"So, comparing A/B testing and multi-armed bandit algorithms head to head is wrong because they are clearly meant for different purposes. A/B testing is meant for strict experiments where focus is on statistical significance, whereas multi-armed bandit algorithms are meant for continuous optimization where focus is on maintaining higher average conversion rate."
Like any business owner, at the end of the day I care more about conversion rates than about statistical significance.
I'm not a scientist trying to advance the sum of humanity's knowledge. I'm a business owner trying to find the shortest path between what my customers need and what I can profitably offer them.

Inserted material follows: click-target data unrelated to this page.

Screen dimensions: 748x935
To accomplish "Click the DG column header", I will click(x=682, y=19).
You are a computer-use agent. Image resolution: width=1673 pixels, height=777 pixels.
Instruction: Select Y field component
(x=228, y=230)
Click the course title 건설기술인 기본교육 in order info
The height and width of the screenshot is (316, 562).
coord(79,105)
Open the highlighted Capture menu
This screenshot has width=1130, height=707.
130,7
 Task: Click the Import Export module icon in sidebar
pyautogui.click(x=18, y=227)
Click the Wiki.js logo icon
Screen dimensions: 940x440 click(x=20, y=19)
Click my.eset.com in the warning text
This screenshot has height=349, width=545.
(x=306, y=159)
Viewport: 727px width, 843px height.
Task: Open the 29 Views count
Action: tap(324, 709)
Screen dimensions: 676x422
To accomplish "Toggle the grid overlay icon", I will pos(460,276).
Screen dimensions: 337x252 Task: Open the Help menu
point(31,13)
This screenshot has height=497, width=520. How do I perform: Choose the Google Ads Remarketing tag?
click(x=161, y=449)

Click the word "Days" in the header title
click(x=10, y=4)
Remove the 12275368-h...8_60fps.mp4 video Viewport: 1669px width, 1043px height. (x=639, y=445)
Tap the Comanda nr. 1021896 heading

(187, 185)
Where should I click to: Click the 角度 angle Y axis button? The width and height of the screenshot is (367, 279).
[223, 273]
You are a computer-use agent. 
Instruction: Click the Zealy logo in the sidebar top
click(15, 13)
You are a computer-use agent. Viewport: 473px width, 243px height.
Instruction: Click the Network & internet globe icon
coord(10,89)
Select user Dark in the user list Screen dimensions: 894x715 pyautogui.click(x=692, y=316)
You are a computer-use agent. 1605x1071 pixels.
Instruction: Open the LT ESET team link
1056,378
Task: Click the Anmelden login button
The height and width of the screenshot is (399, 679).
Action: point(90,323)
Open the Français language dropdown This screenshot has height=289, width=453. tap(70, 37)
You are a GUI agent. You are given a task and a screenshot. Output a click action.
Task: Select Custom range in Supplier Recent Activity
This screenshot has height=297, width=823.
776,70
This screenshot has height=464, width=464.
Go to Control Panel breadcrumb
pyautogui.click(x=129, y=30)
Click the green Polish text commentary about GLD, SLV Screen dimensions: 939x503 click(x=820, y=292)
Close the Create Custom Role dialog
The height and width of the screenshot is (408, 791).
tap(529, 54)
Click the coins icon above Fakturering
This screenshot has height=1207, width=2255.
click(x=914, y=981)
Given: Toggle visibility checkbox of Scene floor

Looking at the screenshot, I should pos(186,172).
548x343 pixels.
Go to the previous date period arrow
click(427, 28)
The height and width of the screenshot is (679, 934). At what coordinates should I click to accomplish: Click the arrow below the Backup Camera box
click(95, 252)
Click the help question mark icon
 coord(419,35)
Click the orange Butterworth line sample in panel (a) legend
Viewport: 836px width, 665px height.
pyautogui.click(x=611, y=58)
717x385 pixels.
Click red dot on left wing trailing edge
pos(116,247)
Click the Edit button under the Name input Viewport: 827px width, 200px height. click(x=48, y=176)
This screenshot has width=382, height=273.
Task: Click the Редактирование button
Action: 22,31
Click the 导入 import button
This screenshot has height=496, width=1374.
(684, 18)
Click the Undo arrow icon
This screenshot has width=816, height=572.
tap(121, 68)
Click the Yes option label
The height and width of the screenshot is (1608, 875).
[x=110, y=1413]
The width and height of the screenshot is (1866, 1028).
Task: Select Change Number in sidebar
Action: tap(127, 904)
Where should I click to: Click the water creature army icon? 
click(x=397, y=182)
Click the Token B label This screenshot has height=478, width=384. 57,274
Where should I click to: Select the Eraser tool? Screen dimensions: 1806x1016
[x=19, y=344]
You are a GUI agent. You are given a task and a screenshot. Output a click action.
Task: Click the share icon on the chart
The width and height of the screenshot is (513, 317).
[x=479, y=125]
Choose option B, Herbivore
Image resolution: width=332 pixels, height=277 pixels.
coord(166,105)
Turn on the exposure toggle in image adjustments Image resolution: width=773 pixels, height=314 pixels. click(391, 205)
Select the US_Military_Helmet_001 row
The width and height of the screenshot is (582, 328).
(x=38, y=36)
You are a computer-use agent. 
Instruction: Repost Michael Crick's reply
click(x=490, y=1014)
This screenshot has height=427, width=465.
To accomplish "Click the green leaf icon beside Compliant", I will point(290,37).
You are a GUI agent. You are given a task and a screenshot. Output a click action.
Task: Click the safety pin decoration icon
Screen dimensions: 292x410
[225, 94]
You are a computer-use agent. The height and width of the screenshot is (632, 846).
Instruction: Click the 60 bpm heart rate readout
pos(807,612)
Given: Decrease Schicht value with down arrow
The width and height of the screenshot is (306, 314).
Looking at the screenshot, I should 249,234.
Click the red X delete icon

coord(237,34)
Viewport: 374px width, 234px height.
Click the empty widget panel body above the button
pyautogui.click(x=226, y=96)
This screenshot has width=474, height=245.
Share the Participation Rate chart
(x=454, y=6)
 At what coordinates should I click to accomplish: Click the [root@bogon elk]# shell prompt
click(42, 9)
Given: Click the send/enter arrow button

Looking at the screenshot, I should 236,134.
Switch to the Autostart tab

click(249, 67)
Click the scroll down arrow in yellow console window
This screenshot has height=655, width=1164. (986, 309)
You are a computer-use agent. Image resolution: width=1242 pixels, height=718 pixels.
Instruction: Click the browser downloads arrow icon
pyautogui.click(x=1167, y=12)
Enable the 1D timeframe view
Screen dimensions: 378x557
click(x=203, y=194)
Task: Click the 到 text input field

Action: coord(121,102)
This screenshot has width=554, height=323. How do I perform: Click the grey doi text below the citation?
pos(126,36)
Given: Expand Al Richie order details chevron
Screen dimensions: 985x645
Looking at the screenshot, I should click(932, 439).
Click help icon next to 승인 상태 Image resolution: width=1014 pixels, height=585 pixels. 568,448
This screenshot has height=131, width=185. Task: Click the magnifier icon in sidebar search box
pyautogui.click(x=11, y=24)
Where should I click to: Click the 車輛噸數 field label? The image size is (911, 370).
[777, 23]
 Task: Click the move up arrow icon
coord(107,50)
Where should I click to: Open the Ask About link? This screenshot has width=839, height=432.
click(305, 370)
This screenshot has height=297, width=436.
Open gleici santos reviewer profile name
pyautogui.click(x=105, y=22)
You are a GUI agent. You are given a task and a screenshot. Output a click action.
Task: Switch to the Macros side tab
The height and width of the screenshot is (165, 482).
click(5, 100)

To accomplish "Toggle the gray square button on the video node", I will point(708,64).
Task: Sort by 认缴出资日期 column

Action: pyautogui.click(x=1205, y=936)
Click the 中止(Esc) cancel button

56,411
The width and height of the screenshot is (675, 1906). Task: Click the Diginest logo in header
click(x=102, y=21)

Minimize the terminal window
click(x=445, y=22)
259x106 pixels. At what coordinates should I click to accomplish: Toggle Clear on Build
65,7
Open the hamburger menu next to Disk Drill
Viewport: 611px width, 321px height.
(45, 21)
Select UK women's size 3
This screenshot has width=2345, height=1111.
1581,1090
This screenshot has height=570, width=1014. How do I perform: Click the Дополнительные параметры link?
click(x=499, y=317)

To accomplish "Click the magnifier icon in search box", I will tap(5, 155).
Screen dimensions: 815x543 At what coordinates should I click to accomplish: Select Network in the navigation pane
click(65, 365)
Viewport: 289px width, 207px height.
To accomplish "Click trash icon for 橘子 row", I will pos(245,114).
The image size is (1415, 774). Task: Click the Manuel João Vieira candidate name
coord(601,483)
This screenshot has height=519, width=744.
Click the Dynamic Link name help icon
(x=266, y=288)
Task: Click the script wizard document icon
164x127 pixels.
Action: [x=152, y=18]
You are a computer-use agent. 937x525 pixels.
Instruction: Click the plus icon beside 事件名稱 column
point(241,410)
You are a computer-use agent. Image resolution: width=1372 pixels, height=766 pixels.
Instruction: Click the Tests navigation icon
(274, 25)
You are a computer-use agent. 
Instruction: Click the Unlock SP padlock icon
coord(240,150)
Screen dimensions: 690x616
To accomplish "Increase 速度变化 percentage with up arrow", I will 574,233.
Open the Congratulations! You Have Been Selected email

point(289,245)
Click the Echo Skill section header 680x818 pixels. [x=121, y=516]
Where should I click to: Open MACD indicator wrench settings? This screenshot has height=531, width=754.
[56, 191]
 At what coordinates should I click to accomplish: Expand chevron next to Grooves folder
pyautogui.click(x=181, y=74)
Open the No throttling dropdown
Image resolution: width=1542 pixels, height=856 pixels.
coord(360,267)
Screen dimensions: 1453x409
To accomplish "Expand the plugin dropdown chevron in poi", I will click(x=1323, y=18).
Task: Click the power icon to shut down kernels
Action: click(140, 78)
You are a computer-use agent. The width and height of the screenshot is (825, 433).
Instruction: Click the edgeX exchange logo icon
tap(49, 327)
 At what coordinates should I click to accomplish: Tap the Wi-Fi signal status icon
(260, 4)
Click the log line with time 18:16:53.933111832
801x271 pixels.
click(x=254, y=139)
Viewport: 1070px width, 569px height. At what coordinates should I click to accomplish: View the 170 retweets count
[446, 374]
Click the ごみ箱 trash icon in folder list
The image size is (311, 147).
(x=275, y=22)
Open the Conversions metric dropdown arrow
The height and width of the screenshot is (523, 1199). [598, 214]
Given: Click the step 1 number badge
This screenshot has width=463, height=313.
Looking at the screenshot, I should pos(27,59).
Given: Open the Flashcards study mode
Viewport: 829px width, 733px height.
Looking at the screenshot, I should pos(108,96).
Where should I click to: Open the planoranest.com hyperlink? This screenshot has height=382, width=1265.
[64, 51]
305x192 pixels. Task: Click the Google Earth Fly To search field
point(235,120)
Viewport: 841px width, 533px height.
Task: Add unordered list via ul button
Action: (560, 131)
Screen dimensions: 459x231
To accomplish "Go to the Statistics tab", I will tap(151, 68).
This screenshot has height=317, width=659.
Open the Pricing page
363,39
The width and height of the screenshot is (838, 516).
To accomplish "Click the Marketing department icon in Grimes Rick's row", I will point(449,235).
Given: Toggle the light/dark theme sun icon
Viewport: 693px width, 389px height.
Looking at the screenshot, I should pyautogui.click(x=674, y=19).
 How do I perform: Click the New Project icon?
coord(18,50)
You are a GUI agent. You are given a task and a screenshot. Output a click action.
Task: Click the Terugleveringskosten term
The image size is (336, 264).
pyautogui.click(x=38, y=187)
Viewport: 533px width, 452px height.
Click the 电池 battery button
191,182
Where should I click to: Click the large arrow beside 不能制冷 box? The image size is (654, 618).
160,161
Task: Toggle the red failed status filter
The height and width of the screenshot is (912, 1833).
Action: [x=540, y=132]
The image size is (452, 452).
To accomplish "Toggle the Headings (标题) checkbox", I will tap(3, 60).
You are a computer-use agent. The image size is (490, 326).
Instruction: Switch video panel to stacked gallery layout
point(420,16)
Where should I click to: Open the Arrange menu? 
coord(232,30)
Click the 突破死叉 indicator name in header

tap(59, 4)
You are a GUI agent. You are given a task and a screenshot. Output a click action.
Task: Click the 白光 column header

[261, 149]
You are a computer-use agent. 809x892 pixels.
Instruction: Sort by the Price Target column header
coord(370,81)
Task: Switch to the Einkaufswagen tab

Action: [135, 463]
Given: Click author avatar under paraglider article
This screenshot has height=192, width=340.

In a way, statistical significance strikes me as a bit of a fool's errand, because significant results in one context may not be generalizable to another, which means even if we know for a near certainty what worked best, it's hard to apply that knowledge reliably in the future.
Of course, with MAB we could still wait for statistical significance if we want it, before turning off variations that are performing worse. And we can certainly still try to draw conceptually useful conclusions by designing our test variations in ways that facilitate easy comparison.
But with MAB and Myna it sounds like we can pretty well count on higher conversion rates at the end of the day, as well, and that counts for a lot in a business context.
I'm grateful to the VWO team for writing up their analysis and findings, and being so frank about the relative advantages of A/B and MAB. Their summary above tells me what I need to know.